----- EXERCISE DATA
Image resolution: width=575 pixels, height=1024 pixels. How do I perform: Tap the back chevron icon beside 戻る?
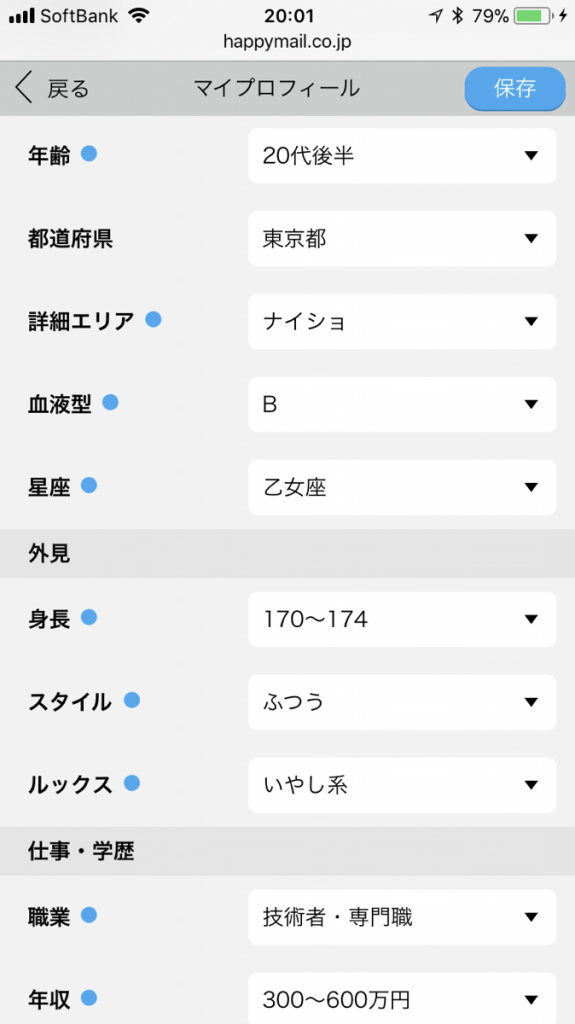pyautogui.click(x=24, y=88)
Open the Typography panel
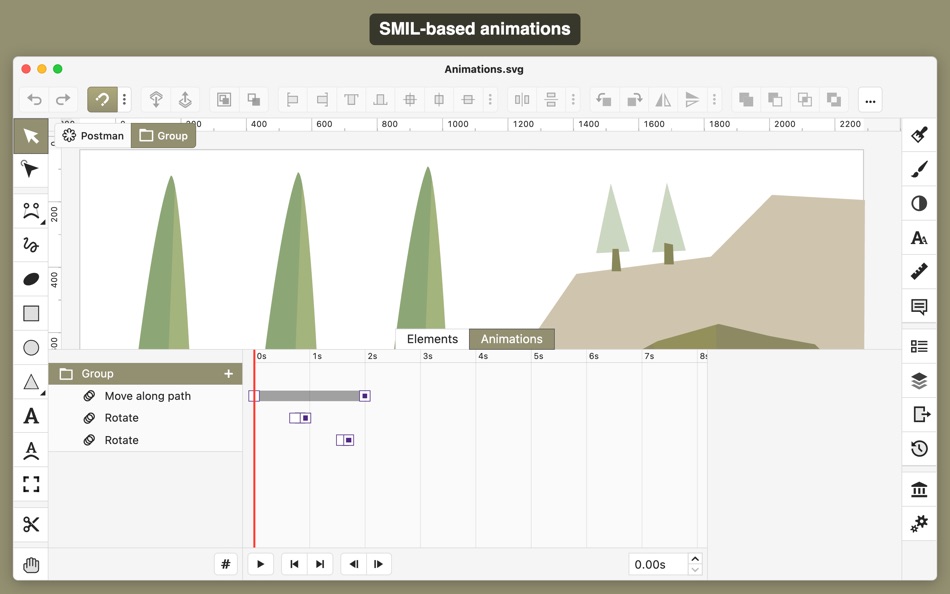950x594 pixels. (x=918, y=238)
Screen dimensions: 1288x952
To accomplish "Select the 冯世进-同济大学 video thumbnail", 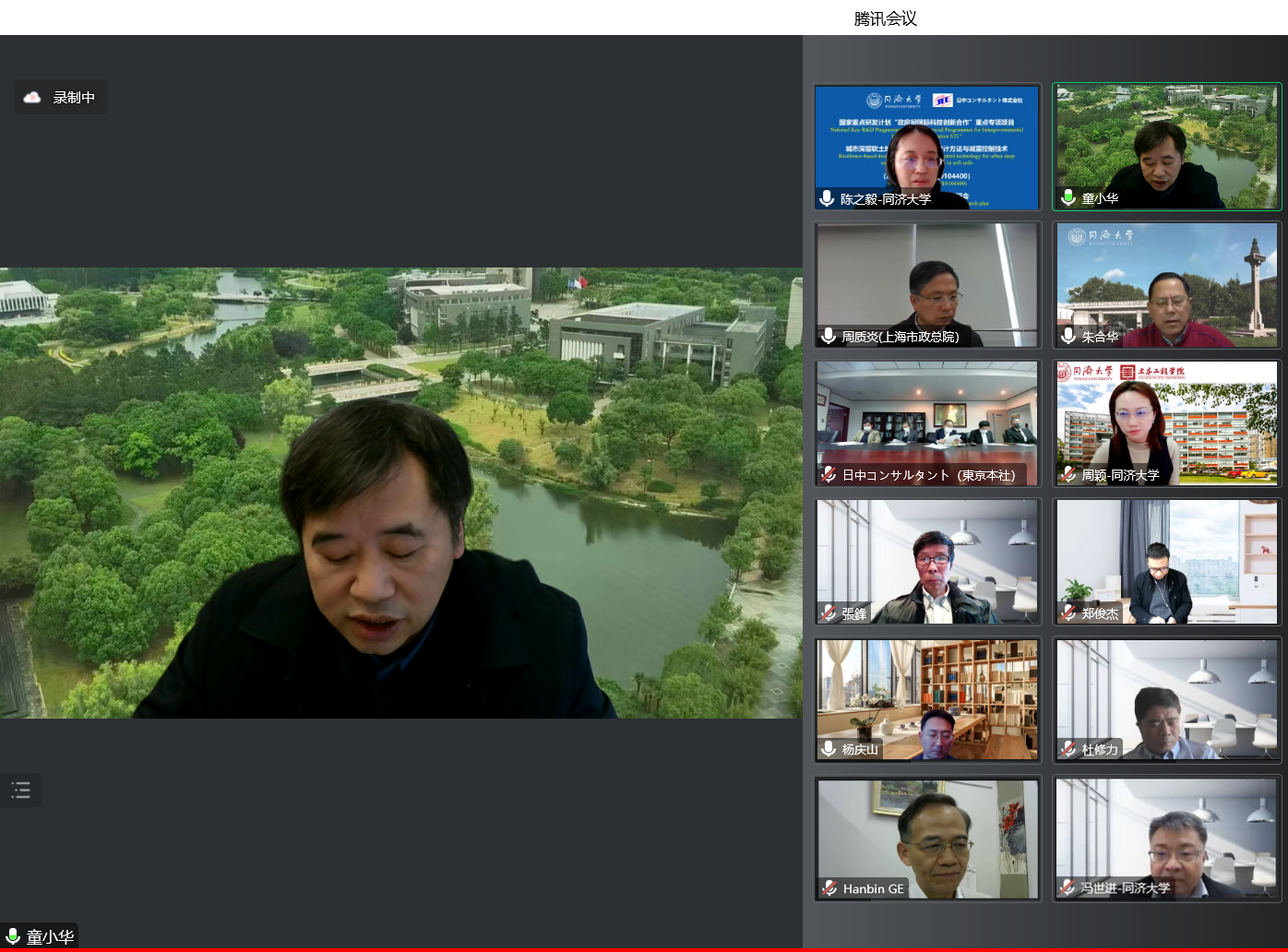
----------
----- EXERCISE DATA
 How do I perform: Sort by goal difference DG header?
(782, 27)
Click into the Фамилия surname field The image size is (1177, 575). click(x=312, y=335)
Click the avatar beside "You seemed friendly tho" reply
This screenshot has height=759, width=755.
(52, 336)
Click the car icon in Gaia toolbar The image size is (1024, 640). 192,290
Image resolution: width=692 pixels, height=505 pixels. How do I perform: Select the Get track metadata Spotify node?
----------
----- EXERCISE DATA
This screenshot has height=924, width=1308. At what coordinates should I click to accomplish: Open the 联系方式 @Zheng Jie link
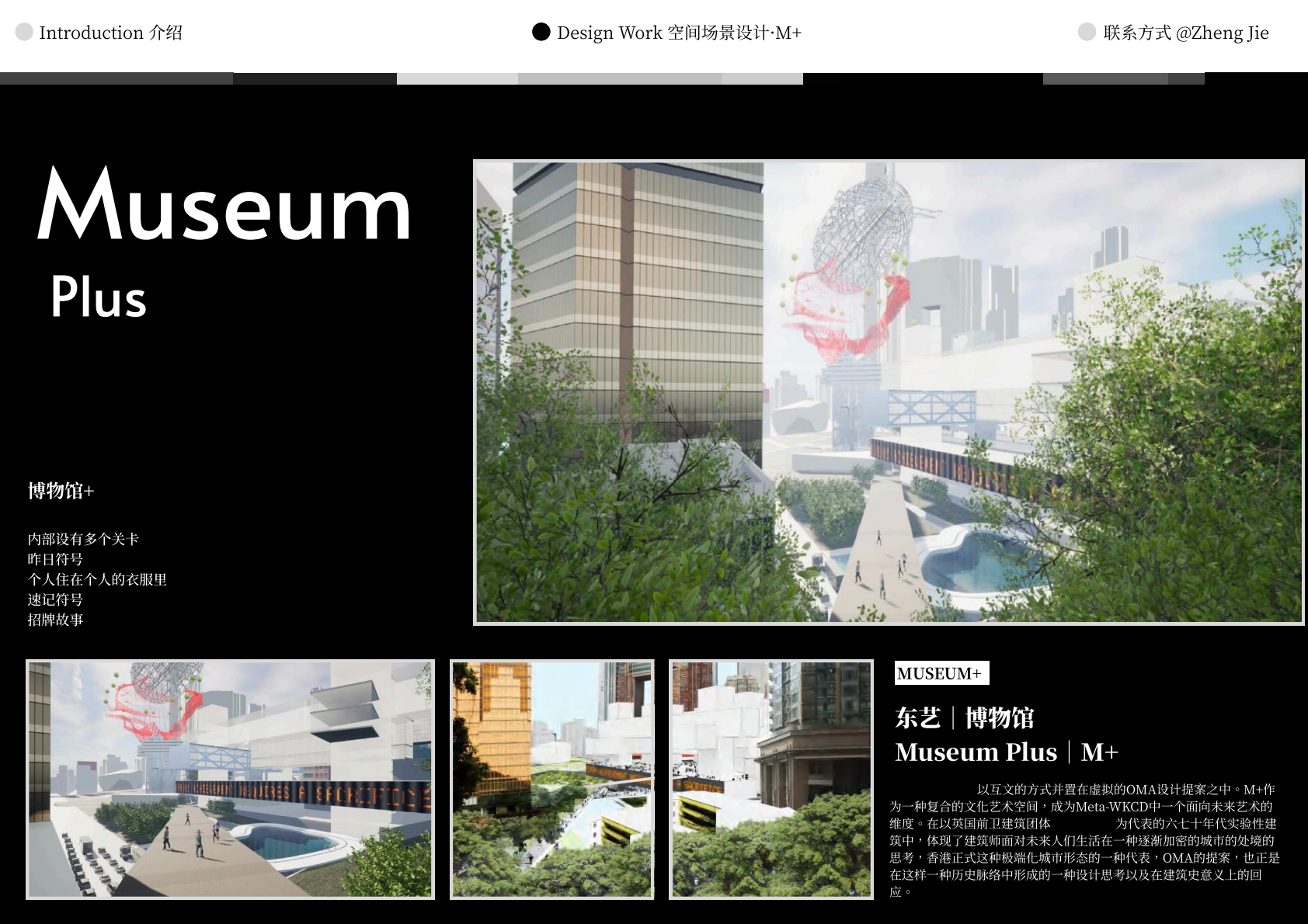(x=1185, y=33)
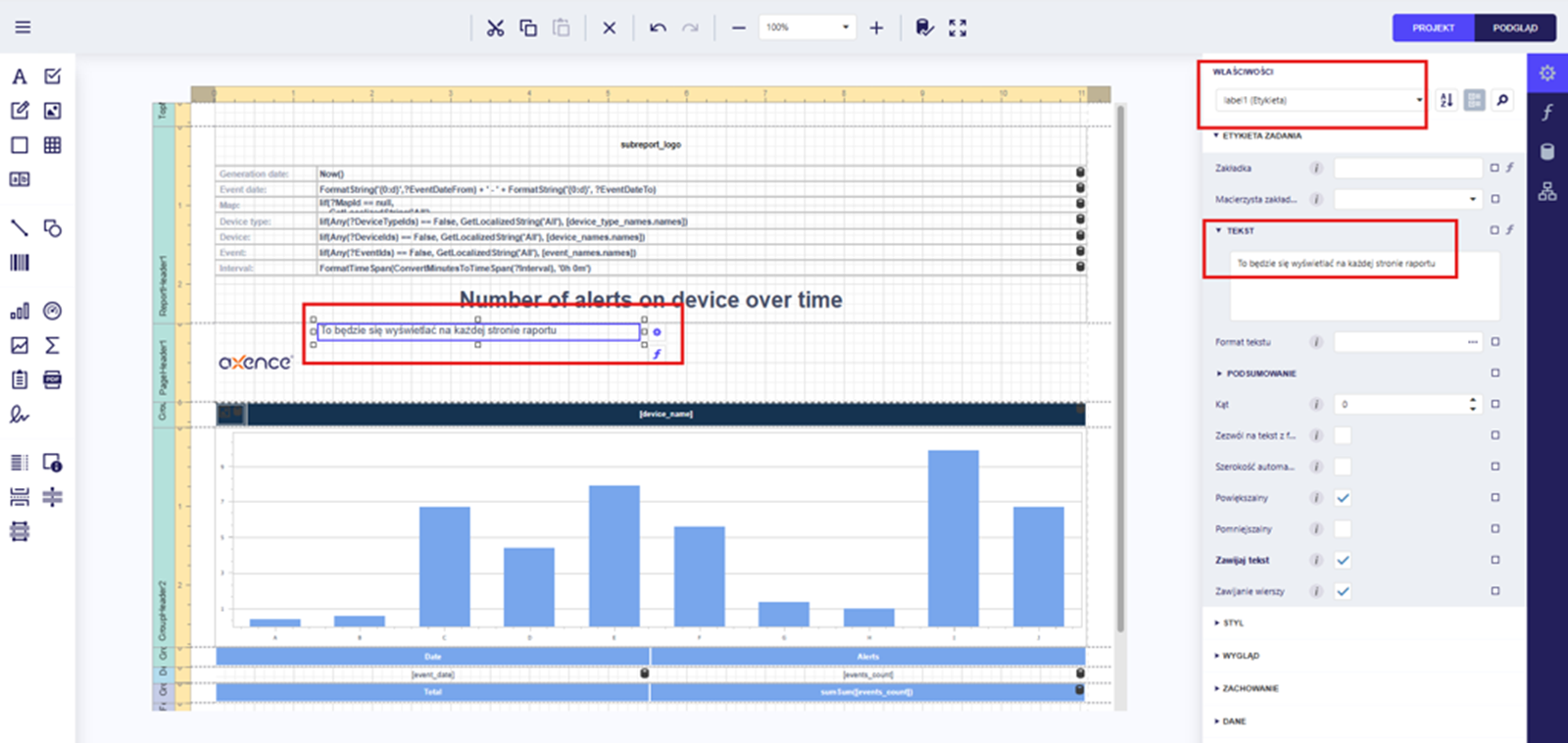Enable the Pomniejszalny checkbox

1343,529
----------
# [EXERCISE INSTRUCTIONS]
Working from the entries above, reproduce exactly and only the lines beginning with the line that has "Image resolution: width=575" and ending with the line that has "the 冯世进-同济大学 video"; omit all pictures.

# [SOLUTION]
Image resolution: width=575 pixels, height=1024 pixels. How do I perform: Tap the back chevron icon beside 戻る?
pyautogui.click(x=24, y=88)
Open the Typography panel
950x594 pixels. (x=918, y=238)
Screen dimensions: 1288x952
To accomplish "Select the 冯世进-同济大学 video thumbnail", 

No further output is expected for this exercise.